The construction industry can expect entry of materials based on carbon dioxide (CO2) in the near future as a German firm, Covestro, has developed rigid polyurethane foam insulation boards for use in buildings. The firm did three years of research funded by the German Federal Ministry of Education and Research (BMBF) as part of the ‘Dream Resource’ project. The board was developed in partnership with Puren gmbh.
The product uses 20% carbon dioxide, a greenhouse gas, instead of oil in rigid polyurethane foam. The technology is seen as an important step forward as a climate-relevant construction industry. Buildings are responsible for large-scale global energy consumption and emission of greenhouse gases. Viewed from this angle, the product is all likely to contribute to the circular economy and make insulation even more sustainable and efficient in future. Sucheta Govil, Chief Commercial Officer at Covestro, said, “Our goal is to end the use of fossil fuels and make our production processes more sustainable”.
The process involves combining the petroleum derivative ethylene oxide with CO2 (through a chemical reaction) to produce polyols and finally rigid polyurethane foam. It replaces 20% of petroleum-based raw materials. “With the development of these materials, we are endowing the greenhouse gas CO2 with a new use with the versatile applications,” said Christoph Gurtler, scientist at Covestro.

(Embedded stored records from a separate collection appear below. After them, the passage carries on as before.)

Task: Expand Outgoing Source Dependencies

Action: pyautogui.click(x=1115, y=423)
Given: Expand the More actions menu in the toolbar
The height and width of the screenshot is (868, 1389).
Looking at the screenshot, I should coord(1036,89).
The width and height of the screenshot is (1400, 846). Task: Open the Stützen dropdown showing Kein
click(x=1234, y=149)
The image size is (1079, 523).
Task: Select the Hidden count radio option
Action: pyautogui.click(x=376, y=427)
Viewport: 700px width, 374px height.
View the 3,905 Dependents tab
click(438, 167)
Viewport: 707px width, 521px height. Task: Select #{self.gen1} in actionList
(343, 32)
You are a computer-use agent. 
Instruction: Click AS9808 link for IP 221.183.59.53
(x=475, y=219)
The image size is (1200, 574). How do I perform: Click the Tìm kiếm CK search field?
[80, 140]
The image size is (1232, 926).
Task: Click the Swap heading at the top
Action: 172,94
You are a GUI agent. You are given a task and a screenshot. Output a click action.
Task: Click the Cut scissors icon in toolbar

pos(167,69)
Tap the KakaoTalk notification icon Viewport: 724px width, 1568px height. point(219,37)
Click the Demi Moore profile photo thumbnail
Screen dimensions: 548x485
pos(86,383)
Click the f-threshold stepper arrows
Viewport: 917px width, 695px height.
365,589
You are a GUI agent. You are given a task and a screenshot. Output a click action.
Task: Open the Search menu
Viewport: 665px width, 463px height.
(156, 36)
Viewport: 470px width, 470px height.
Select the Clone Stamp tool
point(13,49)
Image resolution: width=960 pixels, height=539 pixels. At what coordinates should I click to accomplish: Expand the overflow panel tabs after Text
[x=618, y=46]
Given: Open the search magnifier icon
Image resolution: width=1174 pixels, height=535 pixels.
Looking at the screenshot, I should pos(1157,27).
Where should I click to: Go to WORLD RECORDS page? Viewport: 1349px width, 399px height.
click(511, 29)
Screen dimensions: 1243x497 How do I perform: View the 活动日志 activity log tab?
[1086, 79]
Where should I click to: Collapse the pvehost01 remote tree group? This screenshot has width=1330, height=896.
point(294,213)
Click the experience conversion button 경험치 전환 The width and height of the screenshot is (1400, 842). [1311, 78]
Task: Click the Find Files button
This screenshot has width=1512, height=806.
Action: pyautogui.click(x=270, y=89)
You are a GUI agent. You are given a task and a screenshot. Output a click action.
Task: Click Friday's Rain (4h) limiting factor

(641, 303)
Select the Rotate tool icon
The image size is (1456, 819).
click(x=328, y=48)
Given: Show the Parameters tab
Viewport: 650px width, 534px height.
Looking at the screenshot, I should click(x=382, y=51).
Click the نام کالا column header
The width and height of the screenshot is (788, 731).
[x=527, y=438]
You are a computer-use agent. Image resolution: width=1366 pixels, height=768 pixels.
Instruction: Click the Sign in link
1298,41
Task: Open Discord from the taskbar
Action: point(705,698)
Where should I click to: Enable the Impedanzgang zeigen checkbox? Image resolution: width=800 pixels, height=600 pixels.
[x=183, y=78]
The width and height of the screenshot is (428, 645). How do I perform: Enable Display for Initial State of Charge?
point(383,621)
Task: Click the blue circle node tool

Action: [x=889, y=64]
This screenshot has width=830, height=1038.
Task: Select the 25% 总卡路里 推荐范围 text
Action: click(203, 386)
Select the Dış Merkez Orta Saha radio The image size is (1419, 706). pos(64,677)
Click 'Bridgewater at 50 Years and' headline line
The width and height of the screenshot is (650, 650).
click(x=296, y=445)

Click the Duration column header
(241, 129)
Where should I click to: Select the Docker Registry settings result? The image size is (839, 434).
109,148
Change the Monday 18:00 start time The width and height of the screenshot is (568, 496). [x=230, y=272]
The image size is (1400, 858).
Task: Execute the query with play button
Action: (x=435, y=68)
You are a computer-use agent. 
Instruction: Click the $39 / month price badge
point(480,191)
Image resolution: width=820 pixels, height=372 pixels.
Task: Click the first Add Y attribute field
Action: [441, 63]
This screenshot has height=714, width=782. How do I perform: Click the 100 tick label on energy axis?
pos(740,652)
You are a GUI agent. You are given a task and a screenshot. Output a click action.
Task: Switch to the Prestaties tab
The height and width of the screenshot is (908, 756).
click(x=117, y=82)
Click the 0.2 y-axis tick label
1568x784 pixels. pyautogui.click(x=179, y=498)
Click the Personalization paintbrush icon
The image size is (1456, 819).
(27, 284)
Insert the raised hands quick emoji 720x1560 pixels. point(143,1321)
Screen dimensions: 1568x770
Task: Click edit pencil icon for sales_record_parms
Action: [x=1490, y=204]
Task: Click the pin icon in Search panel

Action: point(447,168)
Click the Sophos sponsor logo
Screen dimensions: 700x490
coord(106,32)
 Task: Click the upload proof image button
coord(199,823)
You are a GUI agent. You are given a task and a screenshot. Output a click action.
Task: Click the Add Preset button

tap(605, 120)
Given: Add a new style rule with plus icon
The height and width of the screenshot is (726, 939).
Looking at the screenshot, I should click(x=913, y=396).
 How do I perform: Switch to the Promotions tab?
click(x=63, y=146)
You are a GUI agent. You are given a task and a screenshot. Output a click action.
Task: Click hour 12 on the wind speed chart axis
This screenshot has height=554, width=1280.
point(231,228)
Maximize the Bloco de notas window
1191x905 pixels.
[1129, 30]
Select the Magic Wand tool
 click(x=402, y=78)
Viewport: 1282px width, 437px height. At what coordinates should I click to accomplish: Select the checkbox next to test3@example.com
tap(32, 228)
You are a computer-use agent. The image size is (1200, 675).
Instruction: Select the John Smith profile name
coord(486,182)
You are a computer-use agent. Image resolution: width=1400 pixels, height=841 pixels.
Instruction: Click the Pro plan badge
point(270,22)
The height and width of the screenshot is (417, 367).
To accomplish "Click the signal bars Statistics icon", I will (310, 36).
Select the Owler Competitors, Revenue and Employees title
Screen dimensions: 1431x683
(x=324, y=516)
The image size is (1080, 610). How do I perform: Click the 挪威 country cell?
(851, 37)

The firm has been producing the CO2-based cardyon which is utilised in the manufacture of mattresses, sports flooring, textile fibres and components for vehicle interiors. Under the ‘Dream Resources’ project, over 400 kg of the CO2-based polyol was successfully delivered to Puren for further processing. The initial rigid foam insulation boards made with a CO2-based rigid foam polyol conform to standards and are already comparable with the market requirement with key technical specifications. “The firm is working on further enhancing its properties for market-readiness”, says Puren MD, Andreas Huther.